§ YOUR OBJECTIVE
All entries shown below should be duplicated character for character.

[Collected data entries]
########################################

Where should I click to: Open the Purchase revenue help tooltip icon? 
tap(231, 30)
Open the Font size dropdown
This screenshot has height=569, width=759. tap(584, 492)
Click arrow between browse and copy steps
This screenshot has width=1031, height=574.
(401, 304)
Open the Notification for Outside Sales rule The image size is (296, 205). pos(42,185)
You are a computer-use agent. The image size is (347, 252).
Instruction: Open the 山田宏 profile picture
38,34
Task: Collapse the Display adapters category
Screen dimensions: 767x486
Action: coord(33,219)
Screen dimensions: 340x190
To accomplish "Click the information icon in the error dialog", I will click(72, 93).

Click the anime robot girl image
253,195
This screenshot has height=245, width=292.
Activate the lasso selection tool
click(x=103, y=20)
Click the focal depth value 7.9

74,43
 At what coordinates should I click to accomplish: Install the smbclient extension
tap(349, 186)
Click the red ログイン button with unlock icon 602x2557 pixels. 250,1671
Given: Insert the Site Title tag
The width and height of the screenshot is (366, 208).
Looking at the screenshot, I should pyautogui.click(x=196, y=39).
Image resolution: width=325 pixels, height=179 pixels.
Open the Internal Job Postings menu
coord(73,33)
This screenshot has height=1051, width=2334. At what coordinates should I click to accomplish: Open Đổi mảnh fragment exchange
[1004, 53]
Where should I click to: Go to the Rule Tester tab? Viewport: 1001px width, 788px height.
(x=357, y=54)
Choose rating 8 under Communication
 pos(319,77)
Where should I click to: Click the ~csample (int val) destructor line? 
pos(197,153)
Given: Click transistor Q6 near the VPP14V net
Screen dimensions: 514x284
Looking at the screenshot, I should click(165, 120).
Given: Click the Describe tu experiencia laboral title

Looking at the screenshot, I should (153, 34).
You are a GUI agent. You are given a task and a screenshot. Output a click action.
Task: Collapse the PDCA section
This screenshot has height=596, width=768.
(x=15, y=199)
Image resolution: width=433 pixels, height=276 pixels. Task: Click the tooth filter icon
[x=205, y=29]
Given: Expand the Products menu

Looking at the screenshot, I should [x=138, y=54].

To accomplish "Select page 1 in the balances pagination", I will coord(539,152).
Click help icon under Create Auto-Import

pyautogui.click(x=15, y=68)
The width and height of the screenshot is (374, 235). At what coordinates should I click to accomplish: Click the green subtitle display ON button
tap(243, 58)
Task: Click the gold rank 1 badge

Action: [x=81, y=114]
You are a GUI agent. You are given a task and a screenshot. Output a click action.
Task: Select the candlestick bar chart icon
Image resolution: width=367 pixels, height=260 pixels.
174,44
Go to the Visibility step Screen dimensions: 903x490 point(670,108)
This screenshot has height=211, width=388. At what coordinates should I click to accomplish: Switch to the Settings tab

########################################

§ OUTPUT BELOW
Where should I click to: Open the Purchase revenue help tooltip icon? 
tap(231, 30)
Open the Font size dropdown
This screenshot has height=569, width=759. tap(584, 492)
Click arrow between browse and copy steps
This screenshot has width=1031, height=574.
(401, 304)
Open the Notification for Outside Sales rule The image size is (296, 205). pos(42,185)
You are a computer-use agent. The image size is (347, 252).
Instruction: Open the 山田宏 profile picture
38,34
Task: Collapse the Display adapters category
Screen dimensions: 767x486
Action: coord(33,219)
Screen dimensions: 340x190
To accomplish "Click the information icon in the error dialog", I will click(72, 93).

Click the anime robot girl image
253,195
This screenshot has height=245, width=292.
Activate the lasso selection tool
click(x=103, y=20)
Click the focal depth value 7.9

74,43
 At what coordinates should I click to accomplish: Install the smbclient extension
tap(349, 186)
Click the red ログイン button with unlock icon 602x2557 pixels. 250,1671
Given: Insert the Site Title tag
The width and height of the screenshot is (366, 208).
Looking at the screenshot, I should pyautogui.click(x=196, y=39).
Image resolution: width=325 pixels, height=179 pixels.
Open the Internal Job Postings menu
coord(73,33)
This screenshot has height=1051, width=2334. At what coordinates should I click to accomplish: Open Đổi mảnh fragment exchange
[1004, 53]
Where should I click to: Go to the Rule Tester tab? Viewport: 1001px width, 788px height.
(x=357, y=54)
Choose rating 8 under Communication
 pos(319,77)
Where should I click to: Click the ~csample (int val) destructor line? 
pos(197,153)
Given: Click transistor Q6 near the VPP14V net
Screen dimensions: 514x284
Looking at the screenshot, I should click(165, 120).
Given: Click the Describe tu experiencia laboral title

Looking at the screenshot, I should (153, 34).
You are a GUI agent. You are given a task and a screenshot. Output a click action.
Task: Collapse the PDCA section
This screenshot has height=596, width=768.
(x=15, y=199)
Image resolution: width=433 pixels, height=276 pixels. Task: Click the tooth filter icon
[x=205, y=29]
Given: Expand the Products menu

Looking at the screenshot, I should [x=138, y=54].

To accomplish "Select page 1 in the balances pagination", I will coord(539,152).
Click help icon under Create Auto-Import

pyautogui.click(x=15, y=68)
The width and height of the screenshot is (374, 235). At what coordinates should I click to accomplish: Click the green subtitle display ON button
tap(243, 58)
Task: Click the gold rank 1 badge

Action: [x=81, y=114]
You are a GUI agent. You are given a task and a screenshot. Output a click action.
Task: Select the candlestick bar chart icon
Image resolution: width=367 pixels, height=260 pixels.
174,44
Go to the Visibility step Screen dimensions: 903x490 point(670,108)
This screenshot has height=211, width=388. At what coordinates should I click to accomplish: Switch to the Settings tab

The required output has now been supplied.